----- Recorded information

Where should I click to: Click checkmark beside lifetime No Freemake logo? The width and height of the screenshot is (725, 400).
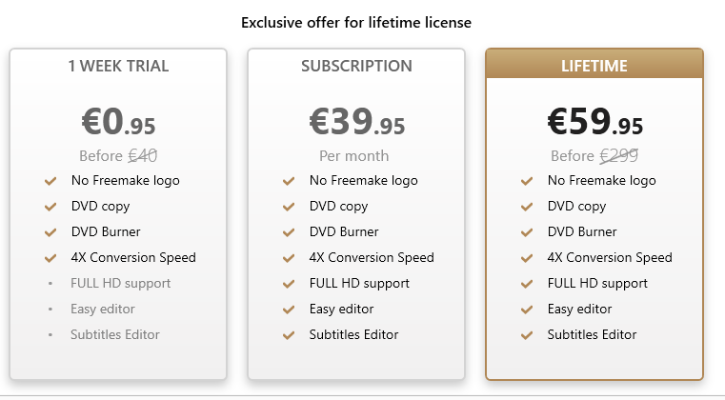click(527, 180)
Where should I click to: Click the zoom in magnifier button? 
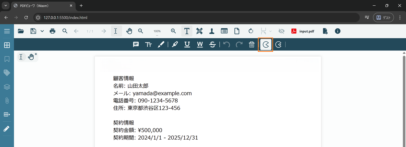(x=173, y=31)
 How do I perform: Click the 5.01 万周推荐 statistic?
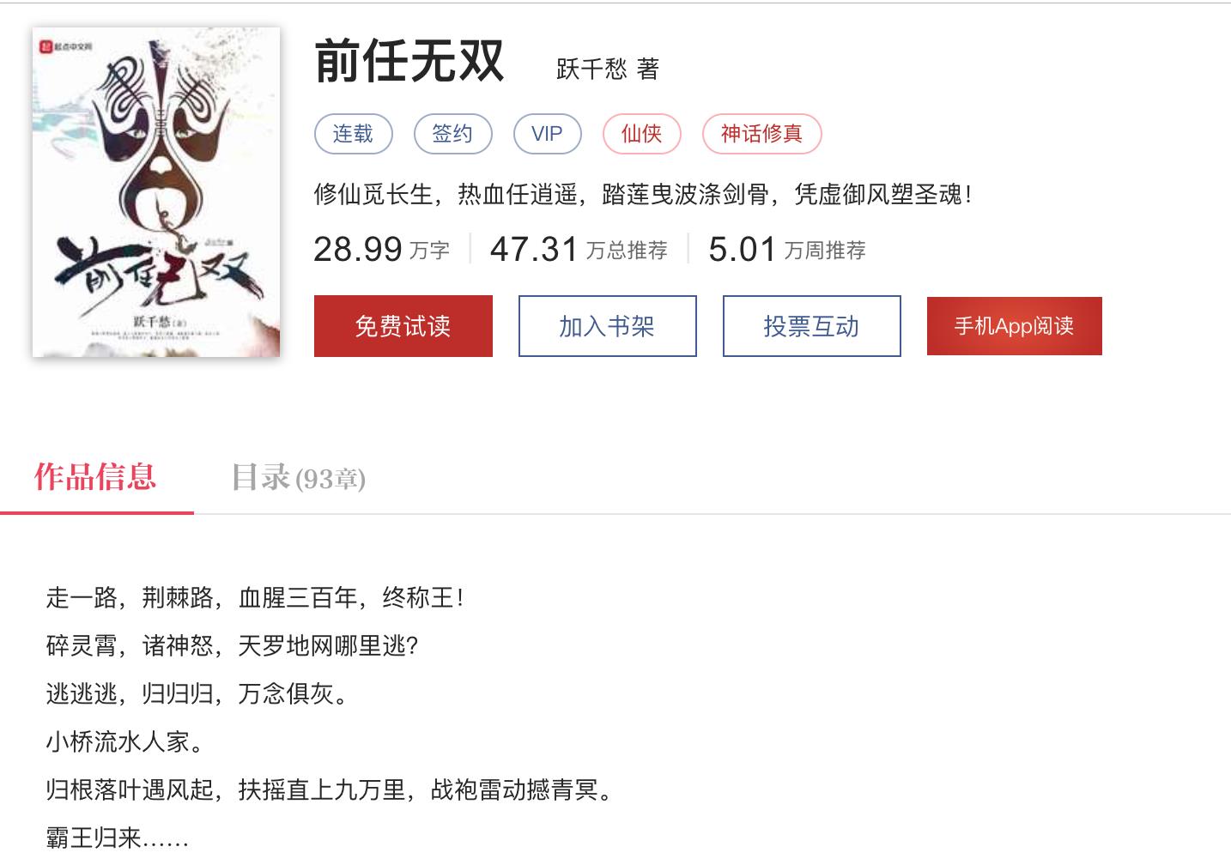click(x=787, y=250)
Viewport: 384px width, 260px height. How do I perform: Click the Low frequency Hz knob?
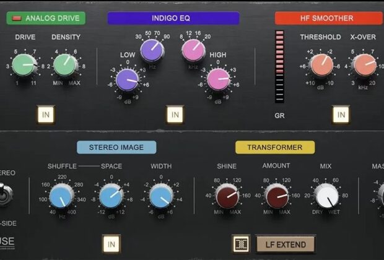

----------

### [Activity]
Every line above is to be duplicated exactly; no picture should be carried over.

### [Reply]
Where should I click to: Click checkmark beside lifetime No Freemake logo? The width and height of the screenshot is (725, 400).
click(527, 180)
Where should I click to: Click the zoom in magnifier button? 
(x=173, y=31)
 How do I perform: Click the 5.01 万周推荐 statistic?
click(x=787, y=250)
Viewport: 384px width, 260px height. How do I perform: Click the Low frequency Hz knob?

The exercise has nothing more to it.